Но Жервеза словно застыла у окошка. Прошло еще два томительно долгих часа. Лавки открылись. Поток блуз, спускавшийся с высот, уже иссяк. Только отдельные запоздавшие рабочие, торопливо шагая, проходили заставу. Те, что застряли в кабачках, продолжали пить, отхаркиваться и плевать. Рабочих сменили теперь работницы: лакировщицы, модистки, цветочницы. Они быстро шли по бульварам, ежась в своей легкой одежонке. Шли они кучками, по три, по четыре, оживленно болтая, хихикая, сверкая глазами и поглядывая по сторонам. Время от времени проходила в одиночку какая-нибудь пожилая работница, бледная, худая, серьезная; она медленно шагала вдоль городской стены, обходя зловонные лужи. Потом пошли служащие. Они дули на пальцы и ели на ходу пятисантимовые булочки. Шли тощие заспанные молодые люди в коротких сюртуках, с синевой под глазами; шли желтые старички с изможденными от долгого сидения в конторе лицами; они быстро семенили по тротуару и поглядывали на часы, соразмеряя по ним скорость своей ходьбы секунда в секунду. Наконец бульвары приняли свой мирный утренний вид. Соседние рантье прогуливались на солнышке; простоволосые матери в грязных юбках укачивали грудных младенцев и меняли им пеленки на скамейках; сопливые, обтрепанные ребятишки возились кучками, ползали по земле, пищали, смеялись и плакали.

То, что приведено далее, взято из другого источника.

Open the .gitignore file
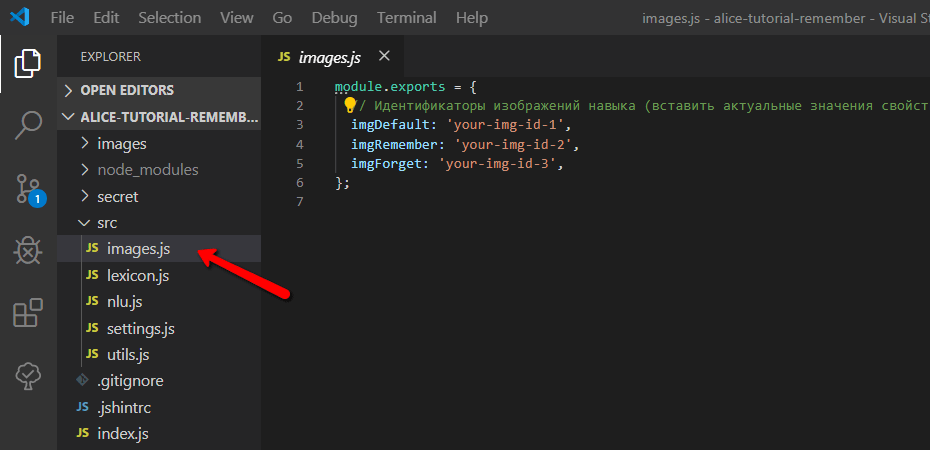pos(130,381)
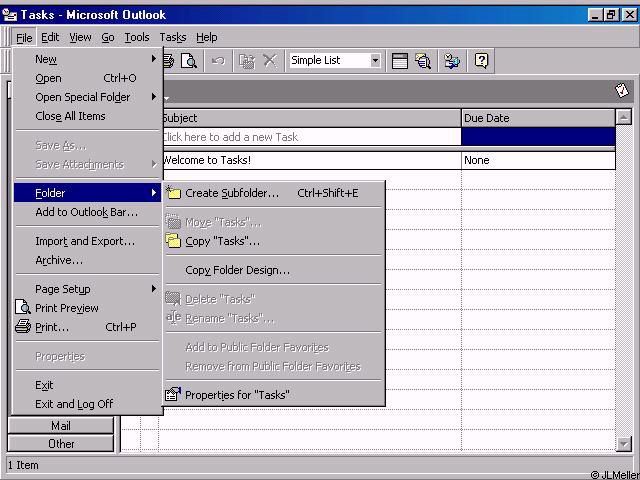Click the Find Items toolbar icon

tap(423, 61)
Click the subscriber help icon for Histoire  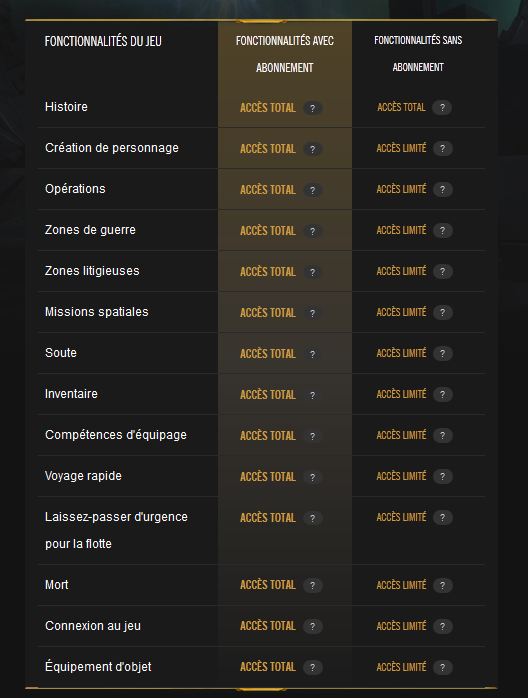[313, 108]
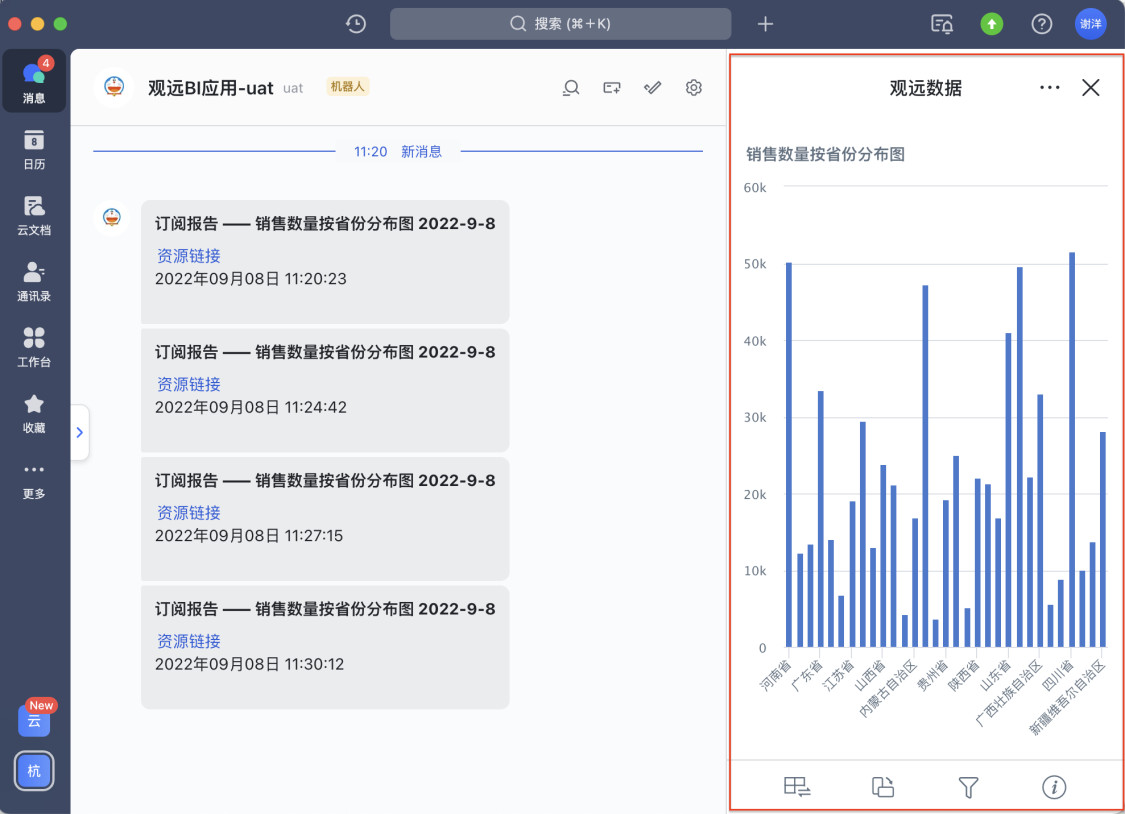1125x814 pixels.
Task: Open 资源链接 link in 11:20:23 message
Action: 188,256
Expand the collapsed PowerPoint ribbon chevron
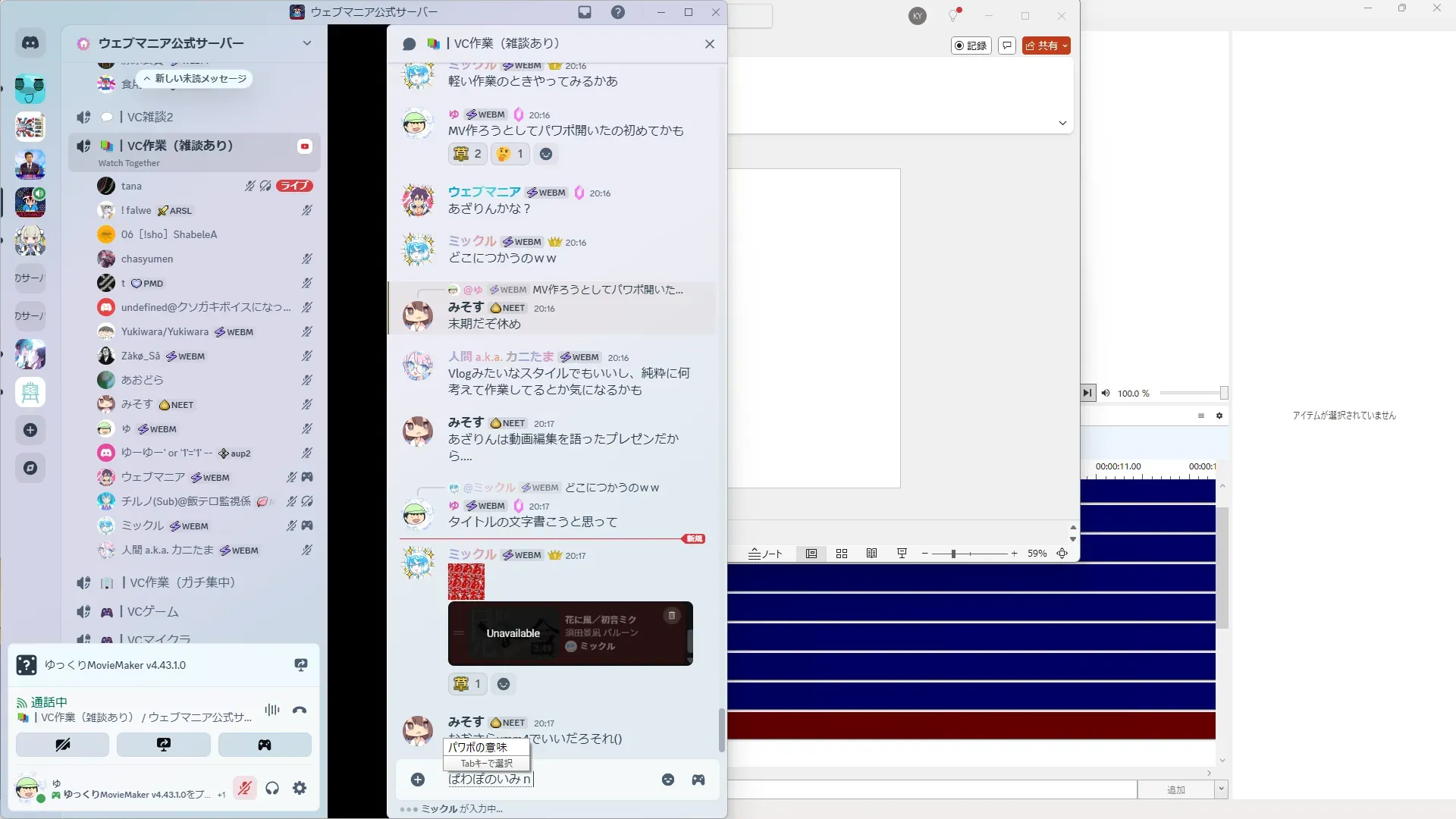 click(1062, 123)

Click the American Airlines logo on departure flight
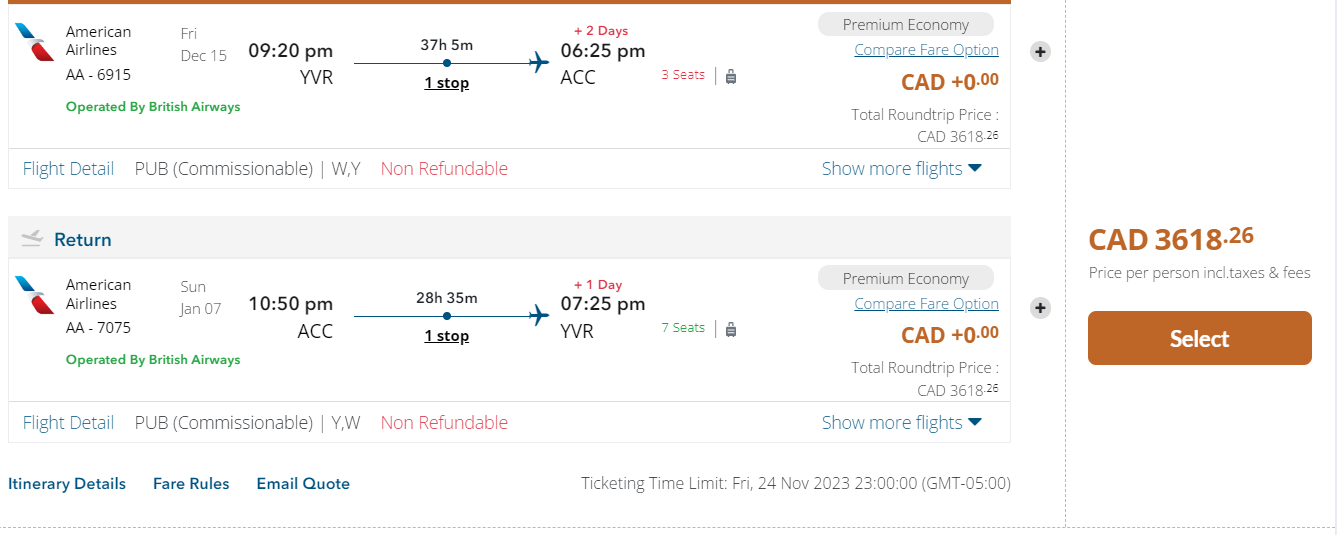pyautogui.click(x=35, y=42)
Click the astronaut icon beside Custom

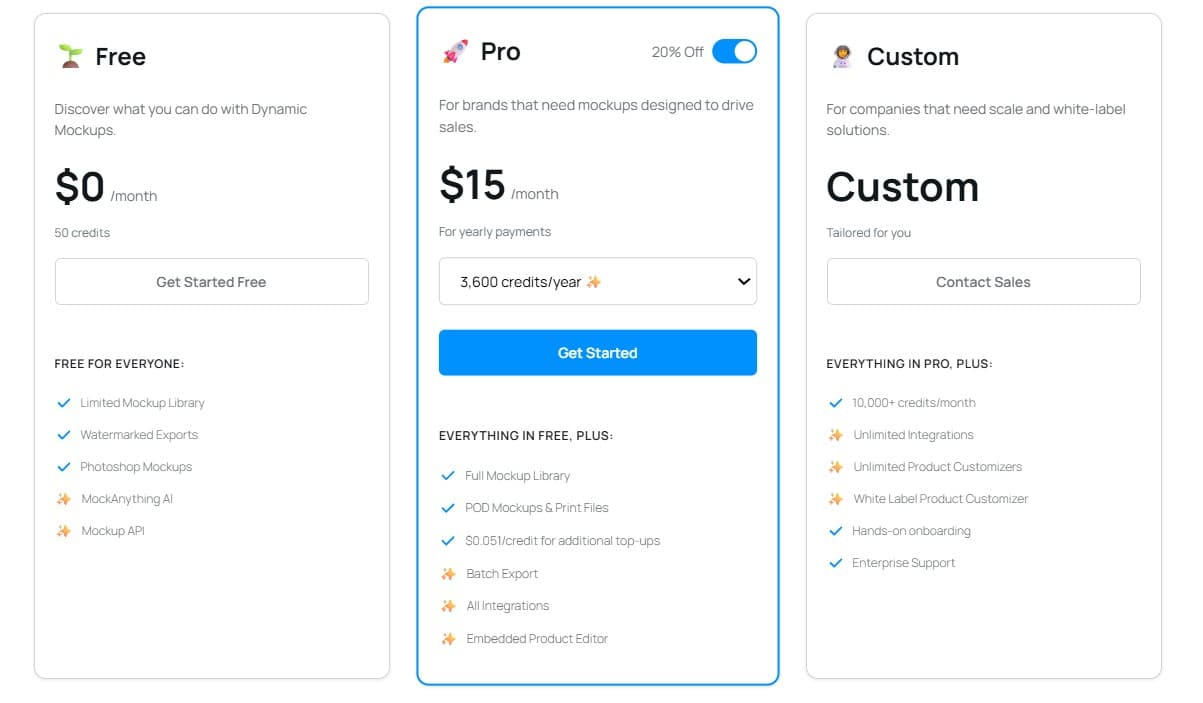click(840, 56)
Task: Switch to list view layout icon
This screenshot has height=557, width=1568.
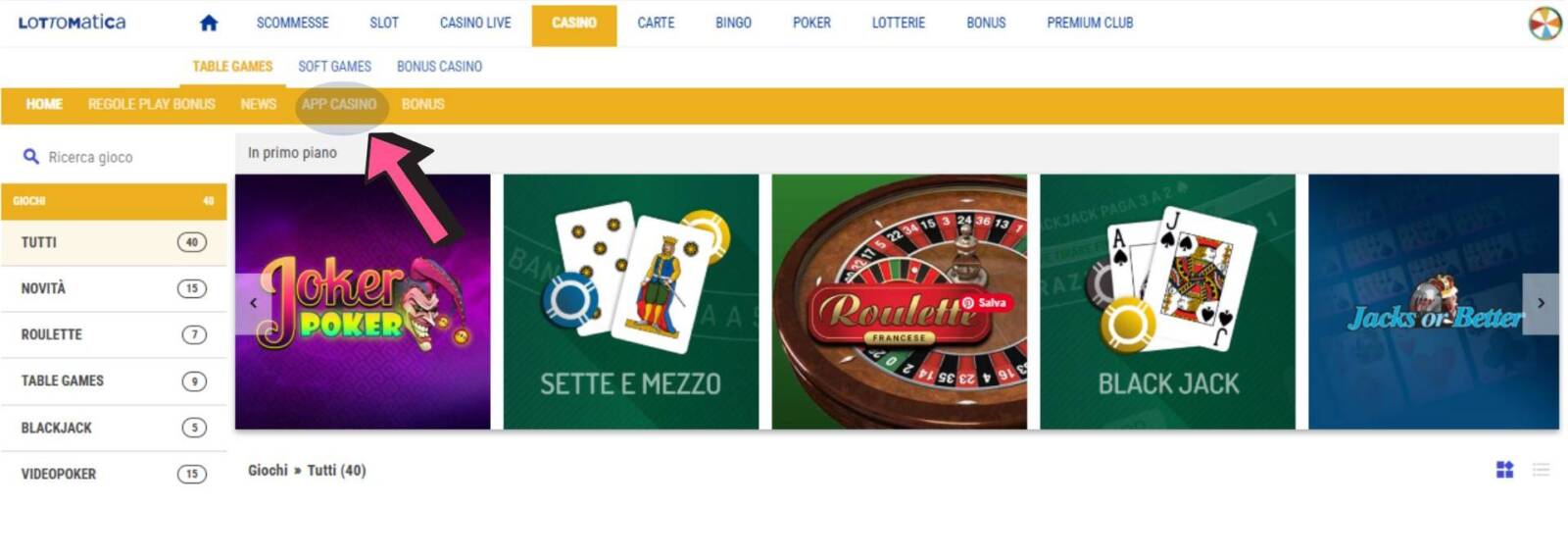Action: pyautogui.click(x=1542, y=470)
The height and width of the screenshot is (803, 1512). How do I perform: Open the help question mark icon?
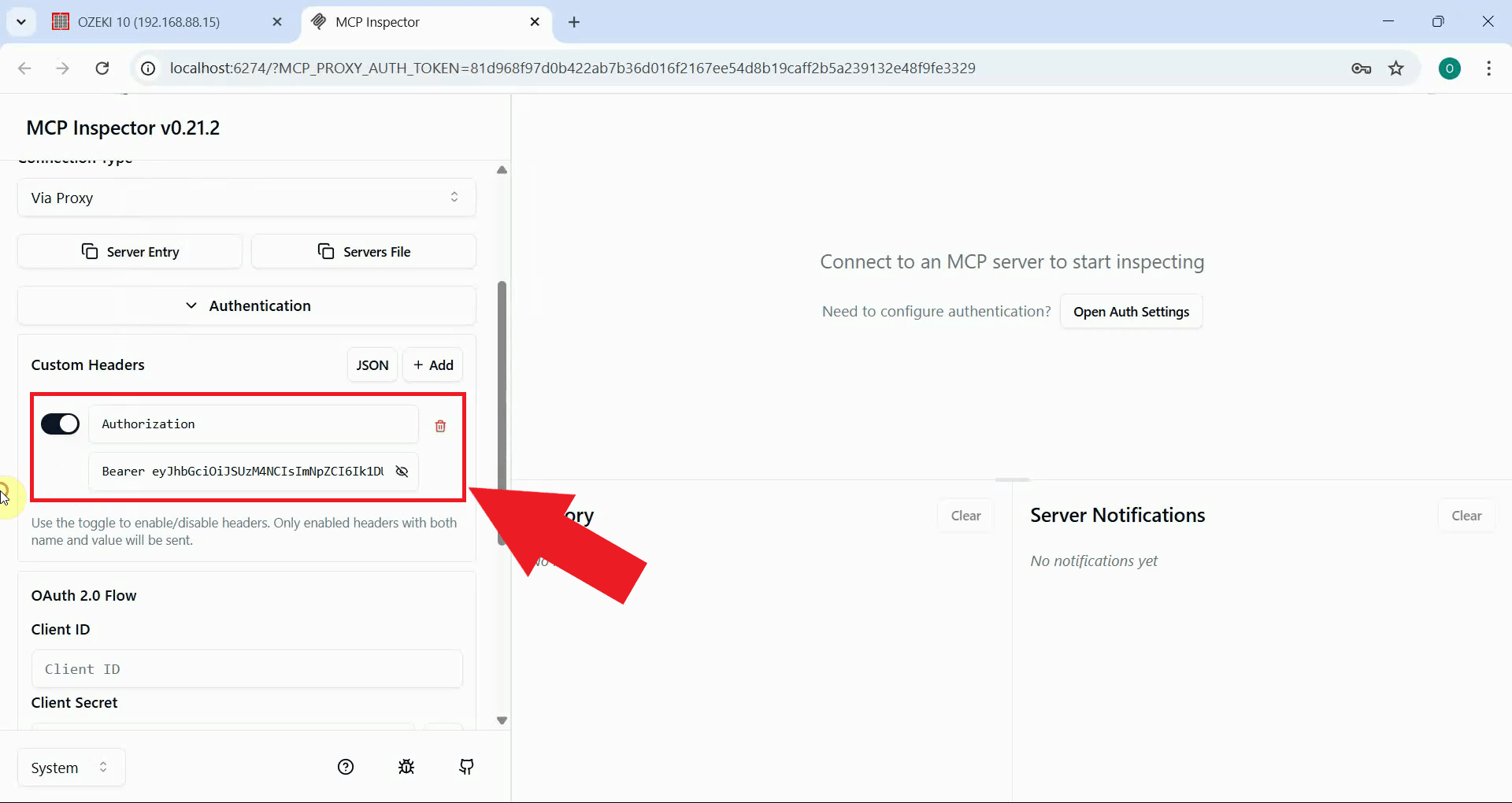pos(346,767)
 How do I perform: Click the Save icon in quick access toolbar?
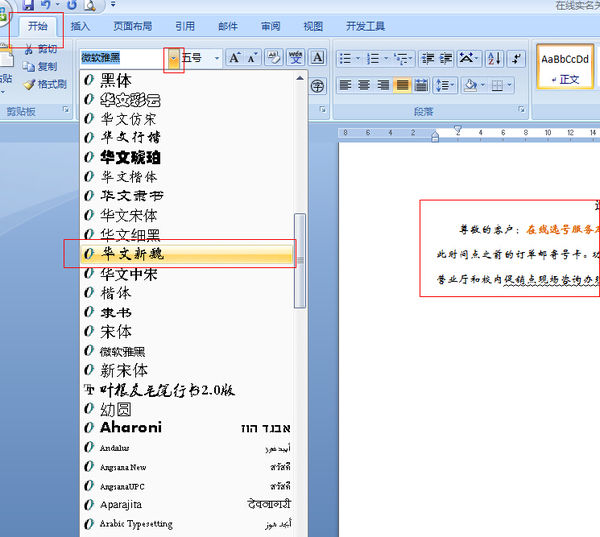(28, 5)
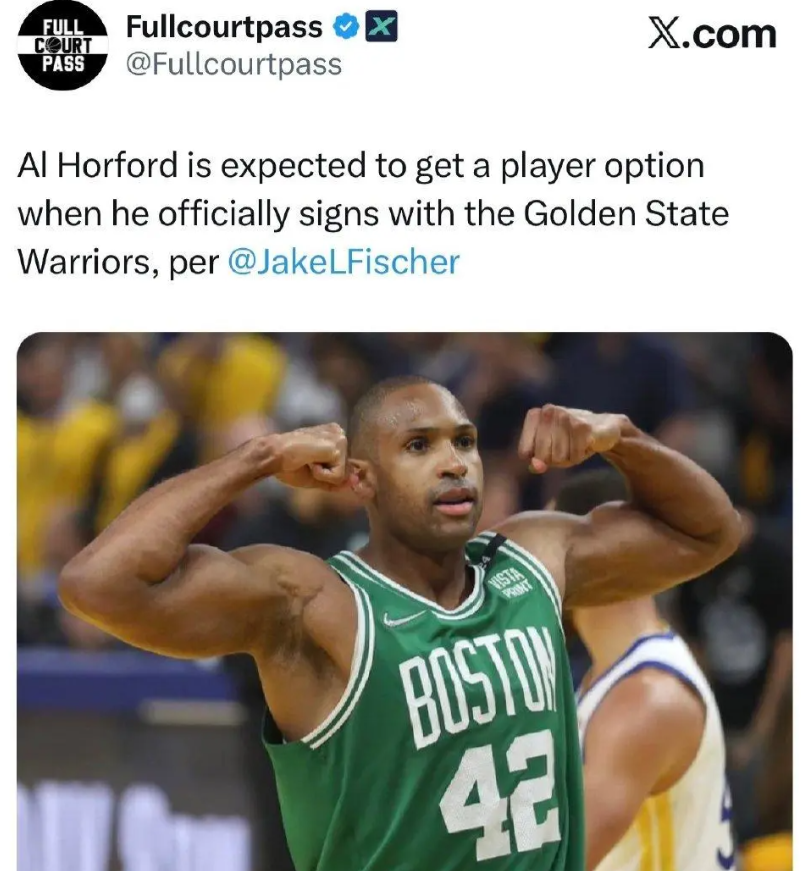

Жервеза чувствовала, что ей становится трудно дышать, – смертельная тоска охватила ее, она больше уже ни на что не надеялась: ей казалось, что все кончено, что время остановилось, что Лантье не вернется никогда. Ее блуждающий взгляд переходил с почерневшей, пропитанной смрадом старой бойни на белесый остов строящейся больницы, сквозь зияющие пустые окна которой видны были голые палаты, куда скоро придет косить смерть. А прямо перед ней, над городской стеной, над шумно пробуждающимся Парижем небо разгоралось все ярче, и сверкающие солнечные лучи ослепляли ее.
Когда Лантье спокойно вошел в комнату, Жервеза уже не плакала. Она сидела на стуле, бессильно опустив руки.
– Это ты, ты! – закричала она, бросаясь к нему.
– Да, я. А дальше что? – ответил он. – Да что ты, одурела, что ли?
Он оттолкнул ее и сердито швырнул свою черную фетровую шляпу на комод. Это был молодой человек лет двадцати шести, маленького роста, с очень смуглой красивой физиономией, с тонкими усиками, которые он все время машинально покручивал. На нем были синие холщовые рабочие штаны и старый, засаленный, узкий в талии сюртук. Говорил он с резким провансальским акцентом.
Жервеза снова опустилась на стул и тихонько, прерывающимся голосом стала жаловаться:
– Я всю ночь глаз не смыкала… я думала, тебя убили… Где ты был? Где ночевал?.. Боже мой! Не говори ничего, я с ума сойду!.. Огюст, где ты был?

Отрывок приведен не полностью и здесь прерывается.